アレキサンダー・ジャコビィ / ガーディアン 2014年10月5日

土井たか子
1989年の参議院議員選挙は、日本の国政に大地震が起きたかのような結果になりました。
与党だった自由党民主党は30年間政権の座にありましたが、この選挙で過半数を失ったのに対し、野党第一党であった日本社会党(後で社会民主党に党名を変更)は議席数を3倍以上に増やしたのです。
この圧倒的勝利の背景にあったのは日本社会党党首土井たか子に対する期待と人気でした。
彼女はこの勝利について忘れられない言葉を残しました。
『山が動いた。
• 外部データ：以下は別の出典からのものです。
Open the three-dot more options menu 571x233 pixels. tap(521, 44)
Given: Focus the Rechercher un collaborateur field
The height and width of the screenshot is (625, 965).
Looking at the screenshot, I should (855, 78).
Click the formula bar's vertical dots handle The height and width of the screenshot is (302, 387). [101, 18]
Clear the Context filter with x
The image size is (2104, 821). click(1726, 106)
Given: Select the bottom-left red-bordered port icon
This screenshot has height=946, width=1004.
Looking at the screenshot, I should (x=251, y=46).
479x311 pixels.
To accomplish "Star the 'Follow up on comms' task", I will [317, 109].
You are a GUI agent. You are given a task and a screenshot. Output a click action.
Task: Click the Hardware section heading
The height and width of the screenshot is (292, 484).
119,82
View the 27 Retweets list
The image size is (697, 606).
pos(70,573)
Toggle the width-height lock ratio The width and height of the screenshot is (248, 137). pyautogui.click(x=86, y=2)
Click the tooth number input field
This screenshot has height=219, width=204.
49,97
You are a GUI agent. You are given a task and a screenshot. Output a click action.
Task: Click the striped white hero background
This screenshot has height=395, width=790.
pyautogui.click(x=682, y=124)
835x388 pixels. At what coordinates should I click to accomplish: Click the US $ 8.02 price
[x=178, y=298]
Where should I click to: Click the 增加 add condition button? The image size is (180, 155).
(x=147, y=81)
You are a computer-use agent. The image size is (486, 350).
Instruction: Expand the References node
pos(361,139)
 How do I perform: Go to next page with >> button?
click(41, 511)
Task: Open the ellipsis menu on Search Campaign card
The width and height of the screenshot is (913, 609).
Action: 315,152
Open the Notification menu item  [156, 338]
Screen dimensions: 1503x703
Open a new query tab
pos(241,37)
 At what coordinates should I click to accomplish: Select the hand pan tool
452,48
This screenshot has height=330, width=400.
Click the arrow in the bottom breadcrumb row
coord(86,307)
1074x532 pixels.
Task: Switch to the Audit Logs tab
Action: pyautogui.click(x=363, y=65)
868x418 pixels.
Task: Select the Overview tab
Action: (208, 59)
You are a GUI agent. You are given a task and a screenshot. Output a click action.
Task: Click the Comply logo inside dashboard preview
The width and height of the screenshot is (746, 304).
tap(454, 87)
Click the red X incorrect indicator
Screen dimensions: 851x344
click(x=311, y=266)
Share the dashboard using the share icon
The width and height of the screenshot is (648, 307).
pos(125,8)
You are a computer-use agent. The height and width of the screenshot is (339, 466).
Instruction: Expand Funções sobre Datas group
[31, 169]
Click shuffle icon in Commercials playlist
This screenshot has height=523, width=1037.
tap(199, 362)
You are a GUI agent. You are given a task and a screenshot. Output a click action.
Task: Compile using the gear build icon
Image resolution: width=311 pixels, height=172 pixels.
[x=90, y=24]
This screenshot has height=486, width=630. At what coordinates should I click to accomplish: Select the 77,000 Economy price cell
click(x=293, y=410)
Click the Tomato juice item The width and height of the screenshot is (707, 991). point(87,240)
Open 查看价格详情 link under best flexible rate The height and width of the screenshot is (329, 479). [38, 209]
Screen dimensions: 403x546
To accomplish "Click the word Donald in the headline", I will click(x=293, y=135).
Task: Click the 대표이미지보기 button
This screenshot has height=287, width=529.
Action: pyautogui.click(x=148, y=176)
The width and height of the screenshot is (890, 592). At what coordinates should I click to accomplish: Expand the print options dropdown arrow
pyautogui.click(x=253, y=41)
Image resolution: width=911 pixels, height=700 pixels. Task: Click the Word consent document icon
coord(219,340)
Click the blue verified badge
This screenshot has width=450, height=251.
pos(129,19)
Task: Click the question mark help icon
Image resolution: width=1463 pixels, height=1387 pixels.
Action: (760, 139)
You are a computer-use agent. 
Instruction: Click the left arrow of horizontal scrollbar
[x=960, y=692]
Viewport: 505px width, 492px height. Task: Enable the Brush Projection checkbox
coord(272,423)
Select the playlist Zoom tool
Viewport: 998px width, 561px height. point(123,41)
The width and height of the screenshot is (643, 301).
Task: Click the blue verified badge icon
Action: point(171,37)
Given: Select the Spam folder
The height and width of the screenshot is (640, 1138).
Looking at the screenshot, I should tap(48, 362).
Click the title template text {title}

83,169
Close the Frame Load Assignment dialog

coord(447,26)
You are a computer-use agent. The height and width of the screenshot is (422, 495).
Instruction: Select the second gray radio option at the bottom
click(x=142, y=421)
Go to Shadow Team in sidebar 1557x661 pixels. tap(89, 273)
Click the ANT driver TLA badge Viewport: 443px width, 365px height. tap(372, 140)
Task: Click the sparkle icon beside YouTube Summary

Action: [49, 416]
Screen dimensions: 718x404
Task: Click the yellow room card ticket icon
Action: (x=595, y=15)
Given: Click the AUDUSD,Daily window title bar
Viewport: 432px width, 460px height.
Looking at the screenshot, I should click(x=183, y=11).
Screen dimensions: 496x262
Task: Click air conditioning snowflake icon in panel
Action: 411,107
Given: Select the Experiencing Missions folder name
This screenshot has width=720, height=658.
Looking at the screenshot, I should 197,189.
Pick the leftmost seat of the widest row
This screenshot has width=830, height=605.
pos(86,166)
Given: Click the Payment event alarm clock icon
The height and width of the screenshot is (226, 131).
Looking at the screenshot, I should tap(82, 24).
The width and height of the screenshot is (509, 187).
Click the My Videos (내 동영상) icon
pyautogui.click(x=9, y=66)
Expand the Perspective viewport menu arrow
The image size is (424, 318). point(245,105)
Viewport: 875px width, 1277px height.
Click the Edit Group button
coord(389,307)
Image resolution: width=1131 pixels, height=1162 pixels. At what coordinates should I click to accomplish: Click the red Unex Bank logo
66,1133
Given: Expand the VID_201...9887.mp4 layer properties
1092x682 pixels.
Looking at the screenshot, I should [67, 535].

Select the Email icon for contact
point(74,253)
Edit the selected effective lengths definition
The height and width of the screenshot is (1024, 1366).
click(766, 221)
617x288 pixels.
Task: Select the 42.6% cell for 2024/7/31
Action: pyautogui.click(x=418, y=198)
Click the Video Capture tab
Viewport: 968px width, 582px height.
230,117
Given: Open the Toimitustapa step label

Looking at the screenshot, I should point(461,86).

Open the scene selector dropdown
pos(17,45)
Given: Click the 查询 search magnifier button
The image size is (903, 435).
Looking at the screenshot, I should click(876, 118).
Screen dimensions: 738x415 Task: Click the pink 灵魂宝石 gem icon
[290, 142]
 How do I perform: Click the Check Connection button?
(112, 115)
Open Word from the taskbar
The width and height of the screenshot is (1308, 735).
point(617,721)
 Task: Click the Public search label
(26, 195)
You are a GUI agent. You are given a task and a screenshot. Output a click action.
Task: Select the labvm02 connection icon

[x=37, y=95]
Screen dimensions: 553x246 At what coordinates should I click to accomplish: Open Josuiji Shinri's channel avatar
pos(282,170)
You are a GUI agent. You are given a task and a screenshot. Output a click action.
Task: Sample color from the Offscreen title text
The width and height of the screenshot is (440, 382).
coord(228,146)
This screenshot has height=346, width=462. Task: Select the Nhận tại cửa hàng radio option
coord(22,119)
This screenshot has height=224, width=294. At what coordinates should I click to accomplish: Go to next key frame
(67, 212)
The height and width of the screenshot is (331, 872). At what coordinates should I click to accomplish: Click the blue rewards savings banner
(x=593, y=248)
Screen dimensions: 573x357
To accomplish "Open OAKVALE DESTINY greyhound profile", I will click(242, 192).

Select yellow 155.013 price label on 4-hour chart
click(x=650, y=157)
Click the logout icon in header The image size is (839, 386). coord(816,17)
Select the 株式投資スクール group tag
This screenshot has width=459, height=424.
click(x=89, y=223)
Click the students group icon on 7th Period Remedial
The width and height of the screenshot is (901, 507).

』

今年85歳で亡くなった土井たか子は、そのカリスマ的な個性と歯に衣着せぬ物言いで日本の有権者に慕われていました。
女性として初めて日本の主要政党の党首となった土井氏は、明らかに男性優位の日本の政界にあって希少な存在でした。

彼女は、日本の平和主義的な戦後の憲法の忠実な擁護者であり、彼女が「経済は巨人だが、人権はこびと」というその言葉に象徴される、市民の権利の擁護者でした。

土井氏は1986年、当時人気の高かった中曽根康弘首相率いる自民党に、社会党が総選挙で大敗を喫した後に党首に就任しました。
当時の日本はまさにバブル景気が始まろうとしていた時であり、社会党内の重鎮たちが金科玉条としていたマルクス主義はいかにも時代遅れに感じられました。
土井氏は同時期の英国労働党党首ニール・キノック同様、まずは党内の左派の強硬派との戦いに取り組まなければなりませんでした。
土井氏は組合の支持に依存してきた支持基盤を拡大すべく、一般国民の支持を広げる途を模索し、いわゆる『マドンナ戦略』を展開し、議員候補者に注目される女性を積極的に登用するなどしました。
3%の消費税導入に反対する運動も含め彼女の取り組みが実を結んだことが、1989年の世論調査で明らかになりました。

選挙後、参議院は土井氏を首相候補者に指名しました。
しかし政治的権限においては優位に立つ衆議院は自民党が過半数の議席を維持しており、結局自民党党首である海部俊樹氏が首相に就任しました。
政権獲得こそかないませんでしたが社会党は続く1990年2月の衆議院選挙に自信を持って臨み、党勢の一層の拡大に成功しました。
得票数においてトップにはなりませんでしたが、議席数のほぼ4分の1にあたる136議席を獲得し、それまでの20年間で最高の議席数を獲得しました。
しかし1991年湾岸戦争が勃発、土井氏は日本がこの戦争に一切関わらないようにするための明確なビジョンを描くことができず、党首を辞任することになりました。
しかしこの選挙では自民党もまた党内に離反者が出るなどして大敗し、衆議院の議席数の過半数を割り込むことになりました。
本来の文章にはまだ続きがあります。